## Your instructions
Copy the items below word for word, starting at their first line and stopping after the line that contains "Action: point(1298,115)".

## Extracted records
* Start *

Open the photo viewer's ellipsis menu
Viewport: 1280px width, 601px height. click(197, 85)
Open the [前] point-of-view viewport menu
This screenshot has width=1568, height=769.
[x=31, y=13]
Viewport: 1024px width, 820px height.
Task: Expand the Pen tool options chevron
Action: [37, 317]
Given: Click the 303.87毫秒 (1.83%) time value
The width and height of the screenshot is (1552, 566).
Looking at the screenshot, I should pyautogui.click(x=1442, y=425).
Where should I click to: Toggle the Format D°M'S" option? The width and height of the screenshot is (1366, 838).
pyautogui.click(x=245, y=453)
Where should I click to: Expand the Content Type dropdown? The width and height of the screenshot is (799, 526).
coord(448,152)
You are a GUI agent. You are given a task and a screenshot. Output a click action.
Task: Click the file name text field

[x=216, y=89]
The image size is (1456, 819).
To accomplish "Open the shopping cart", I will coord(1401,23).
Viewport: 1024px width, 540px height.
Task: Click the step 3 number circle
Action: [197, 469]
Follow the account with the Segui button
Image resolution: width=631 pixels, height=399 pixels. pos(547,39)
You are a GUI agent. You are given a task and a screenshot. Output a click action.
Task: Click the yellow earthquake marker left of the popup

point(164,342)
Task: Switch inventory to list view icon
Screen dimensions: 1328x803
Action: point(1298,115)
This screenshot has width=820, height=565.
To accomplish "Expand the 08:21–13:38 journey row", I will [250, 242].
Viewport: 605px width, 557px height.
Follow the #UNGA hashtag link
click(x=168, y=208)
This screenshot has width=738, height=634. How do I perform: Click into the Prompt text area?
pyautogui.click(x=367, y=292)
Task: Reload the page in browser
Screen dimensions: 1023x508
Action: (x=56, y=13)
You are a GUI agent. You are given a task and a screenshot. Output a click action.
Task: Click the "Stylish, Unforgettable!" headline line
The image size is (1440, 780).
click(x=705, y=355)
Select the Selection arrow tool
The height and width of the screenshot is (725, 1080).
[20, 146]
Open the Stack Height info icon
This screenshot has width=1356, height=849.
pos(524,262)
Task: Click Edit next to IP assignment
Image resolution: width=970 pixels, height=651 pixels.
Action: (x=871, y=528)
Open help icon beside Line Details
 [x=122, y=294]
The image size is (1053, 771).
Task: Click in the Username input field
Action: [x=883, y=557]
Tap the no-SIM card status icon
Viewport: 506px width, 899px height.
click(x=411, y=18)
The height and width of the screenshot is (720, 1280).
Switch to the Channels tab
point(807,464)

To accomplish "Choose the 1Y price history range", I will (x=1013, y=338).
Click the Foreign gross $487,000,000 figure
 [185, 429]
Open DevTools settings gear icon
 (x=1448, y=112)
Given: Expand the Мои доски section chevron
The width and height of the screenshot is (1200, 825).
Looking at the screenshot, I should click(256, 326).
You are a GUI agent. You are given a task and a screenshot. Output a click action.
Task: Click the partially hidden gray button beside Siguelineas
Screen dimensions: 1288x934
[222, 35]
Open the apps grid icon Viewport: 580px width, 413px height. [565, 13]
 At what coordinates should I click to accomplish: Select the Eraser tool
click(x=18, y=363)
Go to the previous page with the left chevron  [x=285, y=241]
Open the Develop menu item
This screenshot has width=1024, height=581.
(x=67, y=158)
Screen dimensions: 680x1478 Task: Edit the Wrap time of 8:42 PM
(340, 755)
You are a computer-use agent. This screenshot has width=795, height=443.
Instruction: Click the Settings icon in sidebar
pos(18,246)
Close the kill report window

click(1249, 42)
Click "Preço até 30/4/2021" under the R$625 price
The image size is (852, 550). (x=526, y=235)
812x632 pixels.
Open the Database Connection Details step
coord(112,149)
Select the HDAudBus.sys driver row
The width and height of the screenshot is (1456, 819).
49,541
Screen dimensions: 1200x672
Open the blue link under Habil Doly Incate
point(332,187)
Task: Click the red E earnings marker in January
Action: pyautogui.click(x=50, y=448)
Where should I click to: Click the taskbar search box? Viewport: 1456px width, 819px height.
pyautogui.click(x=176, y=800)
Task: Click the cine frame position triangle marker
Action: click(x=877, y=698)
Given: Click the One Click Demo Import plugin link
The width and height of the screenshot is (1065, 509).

* End *

## Reply
Open the photo viewer's ellipsis menu
Viewport: 1280px width, 601px height. click(197, 85)
Open the [前] point-of-view viewport menu
This screenshot has width=1568, height=769.
[x=31, y=13]
Viewport: 1024px width, 820px height.
Task: Expand the Pen tool options chevron
Action: [37, 317]
Given: Click the 303.87毫秒 (1.83%) time value
The width and height of the screenshot is (1552, 566).
Looking at the screenshot, I should pyautogui.click(x=1442, y=425).
Where should I click to: Toggle the Format D°M'S" option? The width and height of the screenshot is (1366, 838).
pyautogui.click(x=245, y=453)
Where should I click to: Expand the Content Type dropdown? The width and height of the screenshot is (799, 526).
coord(448,152)
You are a GUI agent. You are given a task and a screenshot. Output a click action.
Task: Click the file name text field

[x=216, y=89]
The image size is (1456, 819).
To accomplish "Open the shopping cart", I will coord(1401,23).
Viewport: 1024px width, 540px height.
Task: Click the step 3 number circle
Action: [197, 469]
Follow the account with the Segui button
Image resolution: width=631 pixels, height=399 pixels. pos(547,39)
You are a GUI agent. You are given a task and a screenshot. Output a click action.
Task: Click the yellow earthquake marker left of the popup

point(164,342)
Task: Switch inventory to list view icon
Screen dimensions: 1328x803
Action: point(1298,115)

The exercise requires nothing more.